# U.S. Census Data Analysis for Journalists

This notebook provides tools and examples for journalists to analyze and visualize U.S. Census Bureau data. You'll learn how to:
- Access the Census Bureau API
- Retrieve demographic data
- Process population statistics
- Create visualizations
- Export data in various formats

First, let's set up our environment and import the required libraries.

In [None]:
# Import required libraries
import os
import pandas as pd
import numpy as np
import matplotlib.pyplot as plt
from census import Census
import requests

# Set plotting style
plt.style.use('seaborn')
%matplotlib inline

## 1. Configure Census API Access

To access the Census Bureau API, you'll need an API key. You can get one for free at:
https://api.census.gov/data/key_signup.html

Once you have your key, you can either:
1. Set it as an environment variable: `export CENSUS_API_KEY=your_key_here`
2. Or enter it directly in the notebook (less secure)

In [None]:
# Get Census API key from environment variable
api_key = os.getenv('CENSUS_API_KEY')

# If not set in environment, you can enter it here
if not api_key:
    api_key = input('Enter your Census API key: ')
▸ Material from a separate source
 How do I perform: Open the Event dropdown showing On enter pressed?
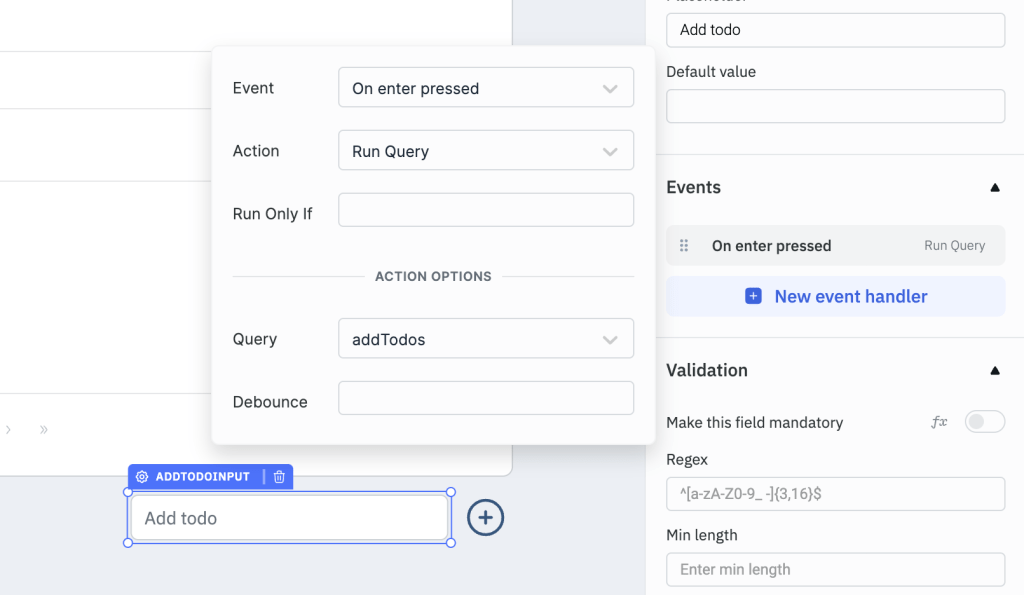[485, 87]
# Initialize Census API client
c = Census(api_key)

# Test the connection by getting a simple query
try:
    # Get total population for California (state code 06)
    ca_pop = c.acs5.state(('NAME', 'B01003_001E'), '06', year=2019)
    print(f"Connection successful! Example data:")
    print(f"California population (2019 ACS5): {int(ca_pop[0]['B01003_001E']):,}")

## 2. Fetch Demographic Data

Now that we're connected to the Census API, let's fetch some demographic data. We'll start with a basic example of getting population and demographic information for all states.

In [None]:
# Define variables we want to retrieve
# B01003_001E: Total population
# B19013_001E: Median household income
# B01002_001E: Median age
variables = ('NAME', 'B01003_001E', 'B19013_001E', 'B01002_001E')

# Get data for all states
states_data = c.acs5.state(variables, '*', year=2019)

# Convert to DataFrame
df = pd.DataFrame(states_data)

# Rename columns for clarity
df = df.rename(columns={
    'B01003_001E': 'population',
    'B19013_001E': 'median_household_income',
    'B01002_001E': 'median_age'
})

# Convert numeric columns
df[['population', 'median_household_income', 'median_age']] = \
    df[['population', 'median_household_income', 'median_age']].apply(pd.to_numeric)

# Show the first few rows
print("Top 5 states by population:")
print(df.nlargest(5, 'population')[['NAME', 'population', 'median_household_income', 'median_age']])

## 3. Process Population Statistics

Let's analyze the population data to find interesting patterns and calculate some key statistics that could be useful for stories.

In [None]:
# Calculate key statistics
total_us_population = df['population'].sum()
avg_state_population = df['population'].mean()
median_state_population = df['population'].median()
population_std = df['population'].std()

# Print summary statistics
print(f"U.S. Population Statistics (2019 ACS5):")
print(f"Total Population: {total_us_population:,}")
print(f"Average State Population: {avg_state_population:,.0f}")
print(f"Median State Population: {median_state_population:,.0f}")
print(f"Population Standard Deviation: {population_std:,.0f}")

# Calculate per-state percentage of total population
df['population_percentage'] = (df['population'] / total_us_population * 100)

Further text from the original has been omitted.